→ **What is needed**
The response must contain every record, repeated exactly.

-- Data for this exercise follows --

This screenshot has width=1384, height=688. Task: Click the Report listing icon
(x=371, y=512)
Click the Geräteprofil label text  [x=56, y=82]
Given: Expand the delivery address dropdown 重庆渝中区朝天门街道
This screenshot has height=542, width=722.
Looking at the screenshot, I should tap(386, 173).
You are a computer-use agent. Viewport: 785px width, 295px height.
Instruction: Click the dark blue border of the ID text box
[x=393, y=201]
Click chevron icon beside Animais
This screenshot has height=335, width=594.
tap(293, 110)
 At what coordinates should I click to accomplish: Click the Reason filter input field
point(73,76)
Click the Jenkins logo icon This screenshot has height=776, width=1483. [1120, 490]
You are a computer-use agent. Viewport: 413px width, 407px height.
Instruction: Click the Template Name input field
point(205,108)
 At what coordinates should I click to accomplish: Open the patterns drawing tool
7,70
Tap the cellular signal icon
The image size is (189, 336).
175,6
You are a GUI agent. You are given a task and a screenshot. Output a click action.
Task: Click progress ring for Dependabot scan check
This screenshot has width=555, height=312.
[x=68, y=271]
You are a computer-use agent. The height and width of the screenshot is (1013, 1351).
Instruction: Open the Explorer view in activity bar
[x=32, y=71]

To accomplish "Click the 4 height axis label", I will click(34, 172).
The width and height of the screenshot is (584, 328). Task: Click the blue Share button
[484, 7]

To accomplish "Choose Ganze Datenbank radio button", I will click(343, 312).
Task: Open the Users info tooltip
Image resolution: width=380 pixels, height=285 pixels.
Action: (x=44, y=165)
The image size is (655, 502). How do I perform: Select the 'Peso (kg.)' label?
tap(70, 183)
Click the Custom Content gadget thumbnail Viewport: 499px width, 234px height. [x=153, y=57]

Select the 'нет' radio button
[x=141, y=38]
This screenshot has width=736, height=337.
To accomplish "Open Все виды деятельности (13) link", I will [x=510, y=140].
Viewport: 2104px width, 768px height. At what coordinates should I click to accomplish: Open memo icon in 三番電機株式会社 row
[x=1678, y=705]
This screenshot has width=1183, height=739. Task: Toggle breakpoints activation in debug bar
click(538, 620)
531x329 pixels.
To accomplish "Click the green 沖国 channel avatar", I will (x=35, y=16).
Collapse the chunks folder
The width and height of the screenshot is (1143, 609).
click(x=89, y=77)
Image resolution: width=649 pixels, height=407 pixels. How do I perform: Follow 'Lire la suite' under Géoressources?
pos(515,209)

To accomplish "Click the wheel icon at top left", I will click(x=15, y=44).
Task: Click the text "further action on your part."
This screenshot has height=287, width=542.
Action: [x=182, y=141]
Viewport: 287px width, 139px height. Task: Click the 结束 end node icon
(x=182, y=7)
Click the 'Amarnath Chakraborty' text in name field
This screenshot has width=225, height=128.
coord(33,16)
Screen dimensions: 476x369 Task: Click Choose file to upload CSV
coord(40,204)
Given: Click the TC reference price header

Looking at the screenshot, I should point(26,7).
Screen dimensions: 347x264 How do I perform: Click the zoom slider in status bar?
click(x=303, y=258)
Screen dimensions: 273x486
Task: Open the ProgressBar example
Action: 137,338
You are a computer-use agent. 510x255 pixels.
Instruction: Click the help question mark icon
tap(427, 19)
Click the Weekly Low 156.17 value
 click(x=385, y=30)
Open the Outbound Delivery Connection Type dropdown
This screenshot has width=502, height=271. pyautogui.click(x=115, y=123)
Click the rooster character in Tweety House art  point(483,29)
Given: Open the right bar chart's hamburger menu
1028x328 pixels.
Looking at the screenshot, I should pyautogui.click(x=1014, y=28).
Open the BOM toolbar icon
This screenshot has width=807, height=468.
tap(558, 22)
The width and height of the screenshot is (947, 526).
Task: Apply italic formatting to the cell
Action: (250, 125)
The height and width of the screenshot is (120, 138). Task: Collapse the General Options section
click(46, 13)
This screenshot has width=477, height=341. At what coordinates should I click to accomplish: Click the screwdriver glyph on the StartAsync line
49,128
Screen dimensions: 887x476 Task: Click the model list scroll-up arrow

-- Data for this exercise concluded --

→ **Solution to this problem**
This screenshot has width=1384, height=688. Task: Click the Report listing icon
(x=371, y=512)
Click the Geräteprofil label text  [x=56, y=82]
Given: Expand the delivery address dropdown 重庆渝中区朝天门街道
This screenshot has height=542, width=722.
Looking at the screenshot, I should tap(386, 173).
You are a computer-use agent. Viewport: 785px width, 295px height.
Instruction: Click the dark blue border of the ID text box
[x=393, y=201]
Click chevron icon beside Animais
This screenshot has height=335, width=594.
tap(293, 110)
 At what coordinates should I click to accomplish: Click the Reason filter input field
point(73,76)
Click the Jenkins logo icon This screenshot has height=776, width=1483. [1120, 490]
You are a computer-use agent. Viewport: 413px width, 407px height.
Instruction: Click the Template Name input field
point(205,108)
 At what coordinates should I click to accomplish: Open the patterns drawing tool
7,70
Tap the cellular signal icon
The image size is (189, 336).
175,6
You are a GUI agent. You are given a task and a screenshot. Output a click action.
Task: Click progress ring for Dependabot scan check
This screenshot has width=555, height=312.
[x=68, y=271]
You are a computer-use agent. The height and width of the screenshot is (1013, 1351).
Instruction: Open the Explorer view in activity bar
[x=32, y=71]

To accomplish "Click the 4 height axis label", I will click(34, 172).
The width and height of the screenshot is (584, 328). Task: Click the blue Share button
[484, 7]

To accomplish "Choose Ganze Datenbank radio button", I will click(343, 312).
Task: Open the Users info tooltip
Image resolution: width=380 pixels, height=285 pixels.
Action: (x=44, y=165)
The image size is (655, 502). How do I perform: Select the 'Peso (kg.)' label?
tap(70, 183)
Click the Custom Content gadget thumbnail Viewport: 499px width, 234px height. [x=153, y=57]

Select the 'нет' radio button
[x=141, y=38]
This screenshot has width=736, height=337.
To accomplish "Open Все виды деятельности (13) link", I will [x=510, y=140].
Viewport: 2104px width, 768px height. At what coordinates should I click to accomplish: Open memo icon in 三番電機株式会社 row
[x=1678, y=705]
This screenshot has width=1183, height=739. Task: Toggle breakpoints activation in debug bar
click(538, 620)
531x329 pixels.
To accomplish "Click the green 沖国 channel avatar", I will (x=35, y=16).
Collapse the chunks folder
The width and height of the screenshot is (1143, 609).
click(x=89, y=77)
Image resolution: width=649 pixels, height=407 pixels. How do I perform: Follow 'Lire la suite' under Géoressources?
pos(515,209)

To accomplish "Click the wheel icon at top left", I will click(x=15, y=44).
Task: Click the text "further action on your part."
This screenshot has height=287, width=542.
Action: [x=182, y=141]
Viewport: 287px width, 139px height. Task: Click the 结束 end node icon
(x=182, y=7)
Click the 'Amarnath Chakraborty' text in name field
This screenshot has width=225, height=128.
coord(33,16)
Screen dimensions: 476x369 Task: Click Choose file to upload CSV
coord(40,204)
Given: Click the TC reference price header

Looking at the screenshot, I should point(26,7).
Screen dimensions: 347x264 How do I perform: Click the zoom slider in status bar?
click(x=303, y=258)
Screen dimensions: 273x486
Task: Open the ProgressBar example
Action: 137,338
You are a computer-use agent. 510x255 pixels.
Instruction: Click the help question mark icon
tap(427, 19)
Click the Weekly Low 156.17 value
 click(x=385, y=30)
Open the Outbound Delivery Connection Type dropdown
This screenshot has width=502, height=271. pyautogui.click(x=115, y=123)
Click the rooster character in Tweety House art  point(483,29)
Given: Open the right bar chart's hamburger menu
1028x328 pixels.
Looking at the screenshot, I should pyautogui.click(x=1014, y=28).
Open the BOM toolbar icon
This screenshot has width=807, height=468.
tap(558, 22)
The width and height of the screenshot is (947, 526).
Task: Apply italic formatting to the cell
Action: (250, 125)
The height and width of the screenshot is (120, 138). Task: Collapse the General Options section
click(46, 13)
This screenshot has width=477, height=341. At what coordinates should I click to accomplish: Click the screwdriver glyph on the StartAsync line
49,128
Screen dimensions: 887x476 Task: Click the model list scroll-up arrow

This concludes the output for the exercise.